**Testo da analizzare**
════════

Per lavorare da remoto piu’ del 50% degli intervistati ha dichiarato di aver dovuto utilizzare le proprie apparecchiature elettroniche (dovendo spesso procedere all’acquisto senza alcun rimborso) e nel 93,8% dei casi ha dovuto utilizzare (o potenziare in base alla maggiore necessità di flusso dati) il proprio personale contratto internet (ovviamente a proprie spese). Solo nel 3,3% dei casi è stata l’Azienda a fornire un dispositivo per collegarsi alla rete.
Tutto cio’ a fronte del fatto che alcune Regioni, come ad esempio la Lombardia, abbiano stanziato un ingente somma a fondo perduto destinata alle imprese per favorire lo smart working.
In alcuni casi è stato segnalato che il lavoratore posto in Cig in maniera intermittente abbia dovuto continuate a lavorare, sotto ricatto del datore di lavoro.

════════

**Estratti dei dati**
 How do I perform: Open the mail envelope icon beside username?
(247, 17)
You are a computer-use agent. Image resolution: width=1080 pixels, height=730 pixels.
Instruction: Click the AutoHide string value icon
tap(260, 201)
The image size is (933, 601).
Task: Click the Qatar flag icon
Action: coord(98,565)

════════

**Compiti assegnati**
**A.** Traduca in inglese la seguente frase del testo sul lavoro da remoto: "Solo nel 3,3% dei casi è stata l’Azienda a fornire un dispositivo per collegarsi alla rete".
**B.** Prosegua il testo sul lavoro da remoto a partire dall'ultima frase riportata.

**Risultati attesi**
**A.** Only in 3.3% of cases was it the company that provided a device for connecting to the network.

**B.**
la postazione ricavata nelle case viene percepita come inadeguata per illuminazione, ergonomicità e climatizzazione per quasi il 50% degli intervistati
Un altro dato che stride con la ratio della sopra citata legge è che, nel 95% dei casi, la prestazione di lavoro sia stata erogata dalla propria abitazione, senza possibilità di interrompere il lavoro durante la giornata di lavoro e con processi e struttura organizzativa identici rispetto al lavoro in presenza.
Ne emerge sostanzialmente un quadro (Rif. Tabella nr. 2) che ha a piu’ che fare con la replicazione della prestazione di lavoro normalmente svolta in ufficio, nelle abitazioni private.
Nella maggior parte dei casi si tratta quindi una modalità di lavoro caratterizzata dalla rigidità e dalla negazione del concetto stesso di agilità.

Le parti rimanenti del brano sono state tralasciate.